Cameroon President Orders Military Helicopter In Search Of Boko Haram Islamists

Military helicopters are searching for a vacationing French family of seven kidnapped in Cameroon by Boko Haram and security around the region is being increased amid tensions over France's role in western Africa.
Cameroonian President Paul Biya ordered tight security measures and urgent steps to free the hostages, who include four children. 

They were kidnapped by armed gunmen suspected to be members of Islamist sect Boko Haram in the country's far north on Tuesday and whisked toward Nigeria. 

A ministry statement said the Cameroonian government is in contact with Nigerian and French authorities.

Officials suggested the involvement of Boko Haram, one of Nigeria's Islamic extremist sects.

Nigeria's borders were also put on red alert in the hunt for the kidnappers believed to be in the country or heading to the country, said Nigeria's comptroller general of immigration, Rilwan Musa.

"We have already sent alert messages across the northeast borders and all other borders of the nation," he said. "We have told our men to be on the alert.
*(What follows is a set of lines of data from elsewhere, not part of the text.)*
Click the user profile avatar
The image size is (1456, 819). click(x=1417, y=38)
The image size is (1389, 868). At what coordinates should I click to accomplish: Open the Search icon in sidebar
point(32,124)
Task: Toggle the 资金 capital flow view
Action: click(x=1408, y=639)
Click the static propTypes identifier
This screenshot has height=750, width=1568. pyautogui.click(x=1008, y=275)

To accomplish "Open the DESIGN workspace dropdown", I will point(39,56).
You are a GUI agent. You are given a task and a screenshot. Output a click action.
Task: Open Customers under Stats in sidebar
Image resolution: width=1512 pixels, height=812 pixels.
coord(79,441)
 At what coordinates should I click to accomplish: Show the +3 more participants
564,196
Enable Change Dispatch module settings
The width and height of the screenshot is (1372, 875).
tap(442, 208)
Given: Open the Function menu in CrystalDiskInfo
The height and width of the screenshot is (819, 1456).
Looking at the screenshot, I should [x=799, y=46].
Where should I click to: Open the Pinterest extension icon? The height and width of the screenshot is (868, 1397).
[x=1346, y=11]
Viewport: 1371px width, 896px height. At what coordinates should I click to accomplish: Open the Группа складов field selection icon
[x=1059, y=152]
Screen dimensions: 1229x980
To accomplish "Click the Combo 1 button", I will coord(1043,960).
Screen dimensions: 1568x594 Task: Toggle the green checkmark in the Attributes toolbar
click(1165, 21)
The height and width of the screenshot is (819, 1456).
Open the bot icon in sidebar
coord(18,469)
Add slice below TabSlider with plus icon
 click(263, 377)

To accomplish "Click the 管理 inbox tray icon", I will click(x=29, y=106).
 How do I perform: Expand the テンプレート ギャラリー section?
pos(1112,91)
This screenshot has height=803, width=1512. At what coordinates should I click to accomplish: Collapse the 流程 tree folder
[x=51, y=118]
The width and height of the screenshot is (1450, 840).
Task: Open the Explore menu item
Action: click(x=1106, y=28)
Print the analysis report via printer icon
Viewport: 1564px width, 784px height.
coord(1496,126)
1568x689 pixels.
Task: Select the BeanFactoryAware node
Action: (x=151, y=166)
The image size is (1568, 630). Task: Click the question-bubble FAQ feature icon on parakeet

We have given the borders posts all the supports they need to tackle them whether in the day or at night."

The kidnapping came as thousands of French troops are deeply involved in a military intervention against Islamic extremists who had taken control of a big part of the West African country of Mali.

French President Francois Hollande, speaking at a Cabinet meeting Wednesday, called it an "odious act" and expressed particular horror that children were involved, according to his government spokeswoman.

France's defence minister said Wednesday that there was no proven link between the French operation in Mali and the Cameroon kidnapping. 

But, speaking on France-2 television, Jean-Yves Le Drian said: "These are groups who adhere to the same fundamentalism and who have the same methods, whether it is in Mali, in Somalia or in Nigeria, who want to create a lawless zone" stretching from the Atlantic across the southern edge of the Sahara to Sudan.

France's government warned French citizens to avoid travel in northern Cameroon after the kidnapping and urged anyone currently there to leave immediately.

French Foreign Ministry spokesman Philippe Lalliot, in an online exchange with reporters Wednesday, said that in northern Cameroon, "There was never a security incident linked to terrorism; Nigerian terrorist groups had never carried out actions in this part of Cameroon."

A Cameroonian government official said military helicopters were being used in the search.

The French gas group GDF Suez identified the captives as an employee working in the Cameroon capital of Yaounde and his family. French media says the children are between 5 and 12 years old.

Cameroon state television cited government sources in the locality saying that the three adults have been separated from the four children.

The family was on tour at the Waza National Park in Cameroon's Far-North Region before they were abducted at gunpoint by five gunmen aboard motorbikes, according to paramilitary sources in the area.

A Cameroon government statement late Tuesday night said the hostages were abducted at Sabongari, seven kilometres from Dabanga, which flanks Cameroon's frontier with Nigeria. 

The statement did not say whether the Cameroon government is in contact with the kidnappers.